LEONCAVALLO, RUGGERO (b. Naples, Italy 23 April 1857 (?); d. nr. Florence, 9 Aug 1919. )
Leoncavallo trained at the Naples Conservatory, where he studied piano and composition. Much of the detail of his early life is confused or missing. We know that on graduation from the Conservatory he followed in his father's footsteps and studied law. By 1876 he had determined to make his living as a musician.
At first he worked mainly as a performer, playing and singing in cafes. A series of early operas, often inspired by the works of Wagner, failed to succeed.
The publisher, Ricordi, eventually introduced him to Puccini, for whom he was to provide a libretto. Puccini promptly fired him.

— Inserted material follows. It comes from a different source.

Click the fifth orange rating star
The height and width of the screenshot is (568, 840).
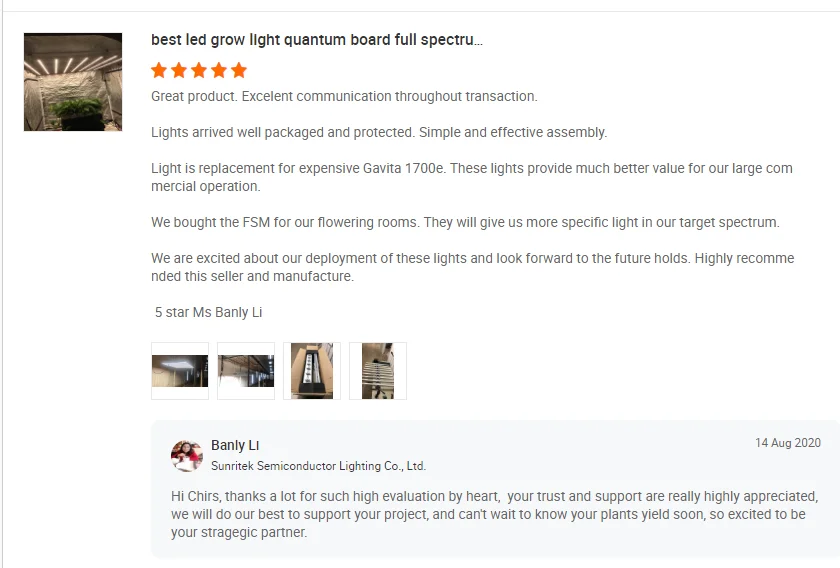(238, 70)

Leoncavallo then seems to have decided to abandon his grandiose Wagnerian ambitions. Basing his libretto on one of his father's law cases, he wrote his opera Pagliacci (The Buffoons), which he sent to Ricordi's rival for publication. It premièred in Milan in 1892 and was an immediate success.
His next two operas were failures. Having decided that success was to be found in verismo, Leoncavallo now became interested in basing a work on the writer Henri Murger's autobiographical Scènes de la vie Bohème (Scenes from a Bohemian Life.) What followed was one of those messy disasters which often occur in the lives of creative artists.
Having started on his new work, Leoncavallo discovered that Luigi Illica was also using Murger's material, as the basis of a libretto for none other than Puccini. The Puccini/Illica version reached the stage fifteen months before Leoncavallo's opera was complete. It was called La Bohème.
Its success added insult to injury. To his dying day Leoncavallo swore that he had discussed his plans with Illica and Puccini, and that his idea had been stolen with Ricordi's consent.
Zaza, Leoncavallo's next opera was successful and was chosen by the singer Geraldine Farrar as her farewell piece at the Metropolitan Opera, New York, in 1926.
Government approval of Leoncavallo's work led to another opera commission. Then, in 1904, his song Mattinata, written specially for the occasion, was recorded by Caruso. Three years later the whole of Pagliacci was recorded, marking another operatic first.
In the years between this recording and his death, Leoncavallo composed largely forgettable operetta. Much of this was not even successful in his own time. He died, bitter and frustrated at the end of the First World War.